A little detail I like is that it has a loop for a coat hook or something similar that you rarely see outside of backpacks so if you wanted to display it on a wall that makes it so much simpler and neater than if you were using any of the other straps.

It opens up to show a storage area and mat for building on. The storage area has six pockets specifically for minifigures around the sides and the mat provides a stable, flat area for building on.

The product description states that in can hold up to 400 lego bricks but I haven't tested that yet. It is really good however for keeping my half finished builds safe when I'm building them in their stages because of the rigid structure of the case. The larger size of it means that it can do this with all but the largest of the lego sets I have been building recently.

One of the selling points that is given is the washable/waterproof nature of the case. This wasn't something that would have sold me on it but a parent of a messy child would be pretty pleased with that.

Overall this was a resounding success to the point where I had to give away the surprise for my mum's birthday/Christmas when she saw it to stop her from buying one.

Sunday, 7 September 2014

Lego Build: The Hobbit, An Unexpected Gathering (Part 5/5)

True to form of Tolkien's work and any derivative works of it there has to be a final additional post full of detail and things that wouldn't fit or would be out of place in the main body of the work. The books called them appendices as did the films but informally they are known as special features.

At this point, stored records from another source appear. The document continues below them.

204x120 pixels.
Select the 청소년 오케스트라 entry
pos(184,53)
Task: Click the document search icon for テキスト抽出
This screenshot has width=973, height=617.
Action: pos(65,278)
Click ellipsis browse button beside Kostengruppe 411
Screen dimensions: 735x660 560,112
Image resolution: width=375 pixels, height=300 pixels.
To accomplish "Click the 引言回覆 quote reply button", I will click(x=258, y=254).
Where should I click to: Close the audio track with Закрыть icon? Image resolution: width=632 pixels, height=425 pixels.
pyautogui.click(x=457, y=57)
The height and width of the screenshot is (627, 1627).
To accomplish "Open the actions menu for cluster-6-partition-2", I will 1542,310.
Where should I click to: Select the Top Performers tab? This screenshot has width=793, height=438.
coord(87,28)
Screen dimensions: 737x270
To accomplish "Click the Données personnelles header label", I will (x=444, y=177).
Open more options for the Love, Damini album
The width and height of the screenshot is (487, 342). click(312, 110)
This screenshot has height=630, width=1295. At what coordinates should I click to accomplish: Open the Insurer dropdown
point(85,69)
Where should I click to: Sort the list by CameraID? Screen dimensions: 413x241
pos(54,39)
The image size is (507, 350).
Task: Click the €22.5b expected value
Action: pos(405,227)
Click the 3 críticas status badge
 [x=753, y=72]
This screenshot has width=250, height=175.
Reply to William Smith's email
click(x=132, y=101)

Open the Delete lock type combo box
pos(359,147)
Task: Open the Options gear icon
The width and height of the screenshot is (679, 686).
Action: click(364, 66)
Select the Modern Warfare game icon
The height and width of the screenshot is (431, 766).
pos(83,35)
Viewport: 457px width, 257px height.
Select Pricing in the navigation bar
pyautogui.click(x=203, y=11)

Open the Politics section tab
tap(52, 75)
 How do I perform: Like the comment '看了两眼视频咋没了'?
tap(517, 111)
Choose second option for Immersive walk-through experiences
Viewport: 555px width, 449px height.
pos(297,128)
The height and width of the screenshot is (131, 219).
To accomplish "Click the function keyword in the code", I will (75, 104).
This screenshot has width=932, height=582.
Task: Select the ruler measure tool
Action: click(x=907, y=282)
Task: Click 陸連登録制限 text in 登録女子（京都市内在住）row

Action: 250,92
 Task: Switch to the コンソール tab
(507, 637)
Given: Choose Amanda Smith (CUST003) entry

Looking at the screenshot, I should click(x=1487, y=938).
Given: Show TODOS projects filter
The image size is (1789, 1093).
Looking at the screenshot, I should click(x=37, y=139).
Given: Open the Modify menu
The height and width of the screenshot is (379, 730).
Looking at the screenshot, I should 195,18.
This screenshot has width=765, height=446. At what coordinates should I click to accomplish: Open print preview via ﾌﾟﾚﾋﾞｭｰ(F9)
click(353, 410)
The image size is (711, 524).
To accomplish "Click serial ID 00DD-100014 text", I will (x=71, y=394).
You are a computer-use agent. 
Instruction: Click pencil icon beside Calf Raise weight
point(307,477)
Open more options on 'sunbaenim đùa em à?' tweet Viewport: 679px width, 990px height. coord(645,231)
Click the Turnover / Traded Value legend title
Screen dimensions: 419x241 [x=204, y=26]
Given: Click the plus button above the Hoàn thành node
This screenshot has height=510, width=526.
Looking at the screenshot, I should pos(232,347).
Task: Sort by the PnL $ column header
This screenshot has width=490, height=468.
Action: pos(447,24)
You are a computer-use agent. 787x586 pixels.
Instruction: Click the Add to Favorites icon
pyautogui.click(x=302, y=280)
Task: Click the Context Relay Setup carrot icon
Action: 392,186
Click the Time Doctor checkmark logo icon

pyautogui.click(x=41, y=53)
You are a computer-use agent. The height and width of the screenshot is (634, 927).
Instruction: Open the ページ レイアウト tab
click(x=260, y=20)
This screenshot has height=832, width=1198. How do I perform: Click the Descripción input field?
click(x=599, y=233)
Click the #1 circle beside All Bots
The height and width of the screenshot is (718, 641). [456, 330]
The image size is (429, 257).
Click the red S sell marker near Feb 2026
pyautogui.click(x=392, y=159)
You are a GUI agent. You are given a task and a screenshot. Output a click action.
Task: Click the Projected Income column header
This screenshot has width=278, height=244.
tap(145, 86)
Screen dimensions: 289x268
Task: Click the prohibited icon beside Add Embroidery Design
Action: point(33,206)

You can't talk about bag end without at least mentioning the famous green door.
really, Gandalf, was the graffiti absolutely necessary?
During the build I noticed that the fireplace has 'glowing' (red) coals in it. there's also a letter sitting at the side with some small jars at the other side. These small details are what really get me excited about the lego sets for movies. The sheer amount of thought and attention that goes into the design of them never fails to amaze me (such as the fire extinguishers on the quinjet that I've already spoken about in another post). It also makes me feel a lot better about the price of it because, while Lego is expensive, you really do get what you pay for.

Just look at that! it doesn't need to be there! but it is! brilliant!

Speaking of detail, the food that this set come with certainly is enough to fill any self respecting hobbit's pantry.

There's just so much!

and said self respecting hobbit wouldn't be caught dead without a pretty garden (including a spot to sit and take in the sun)

or, Valar forbid, an empty window box.

I'm sure if you're reading this post then you saw how the tangent I went off on back in the stage 3 post about the red book of westmarch. It should really be there as the events recorded within it have yet to occur. I think it's either a remnant from the design of bag end during the LOTR era or a point for people who would use the set as it's seen in the pre-title scene of An Unexpected Journey. Another oddly present object for the time frame is Sting, sitting on display when Bilbo hasn't even met the trolls yet along with a selection of maps all but one of which (the shire) shouldn't be in Bilbo's possession yet.

Lovely detail but a little out of place for a Baggins of Bag End
I think it's kinda nice that Lego isn't splitting up the sibling groups withing their sets. They'll still separate more distant relatives such as cousins but not actual brothers. I figured this out as within this set there is Bofur and Bombur but not Bifur this was a little confusing until I remembered that he was their cousin not their brother and by a similar logic Oin and Gloin should have been there also as they're first cousins to Balin and Dwalin but instead they're in the barrel escape with a couple of elven gaurds and Bilbo in his travelling outfit.

If you're interested in more lego shenanigans with a greater variety of characters and amusing situations you should check out this tumblr blog; Buildingbagend. It was actually this blog that got me interested in the Hobbit lego sets and inspired me to do this series of posts. Take a look and go through their archive if you have the time, it's really worth it.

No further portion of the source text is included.